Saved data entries

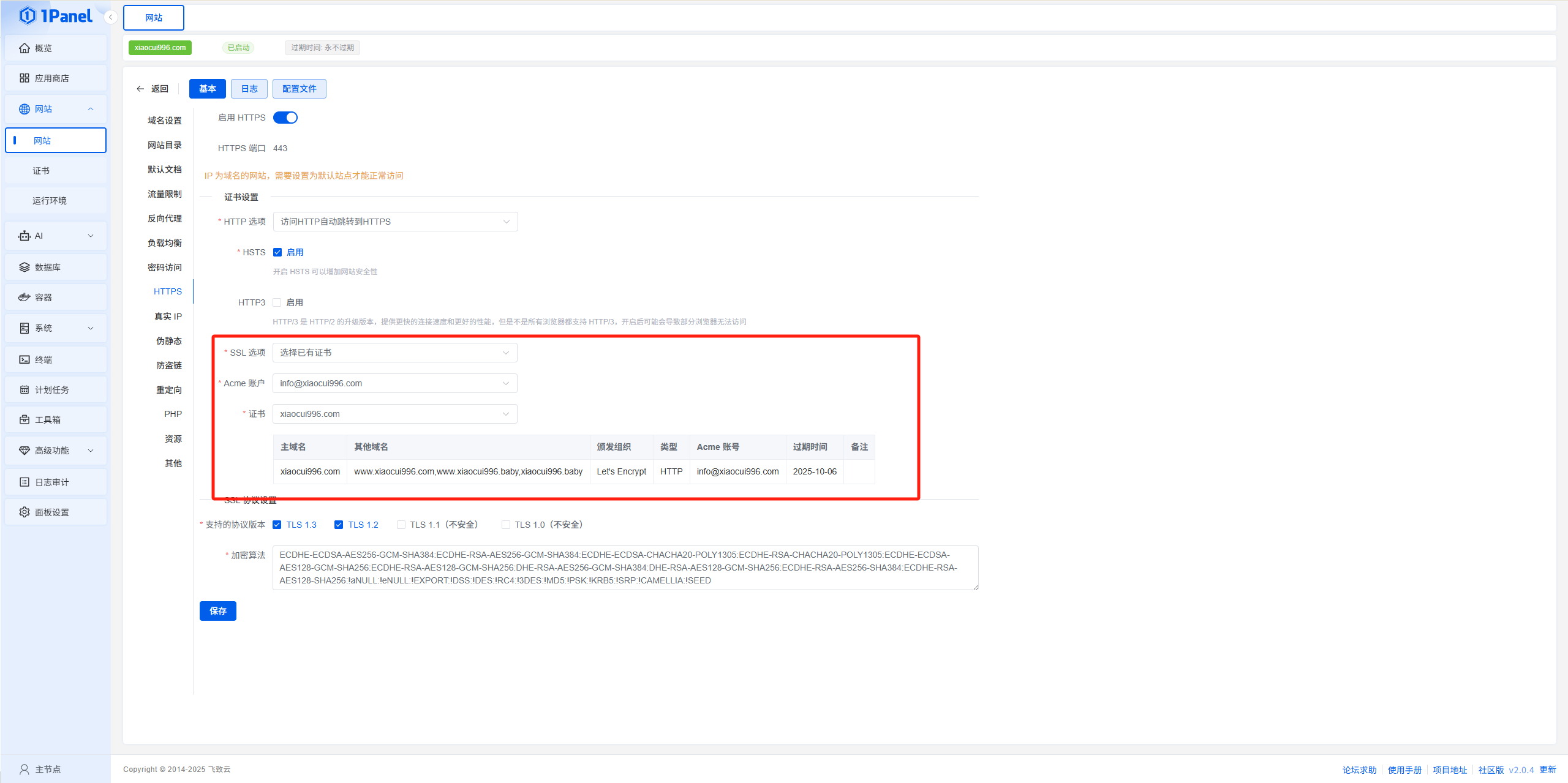Click the 数据库 layers icon
This screenshot has height=783, width=1568.
pos(24,268)
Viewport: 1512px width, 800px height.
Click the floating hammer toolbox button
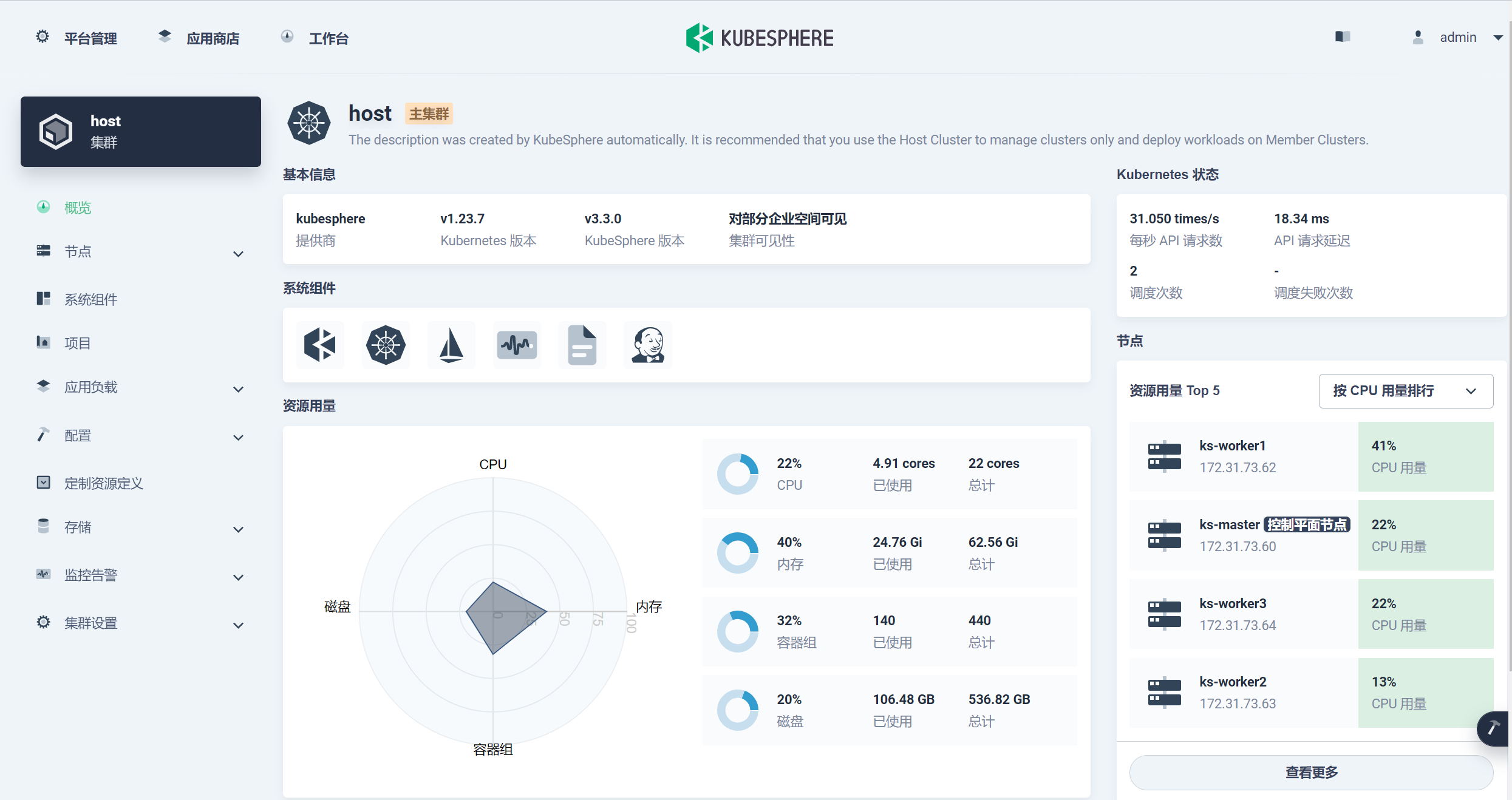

**ASSIGNMENT:** Restate word for word the lines from the line with "Viewport: 1512px width, 800px height." to the last line of the records above, inclusive, and omit every picture.

**SOLUTION BELOW:**
Viewport: 1512px width, 800px height.
Click the floating hammer toolbox button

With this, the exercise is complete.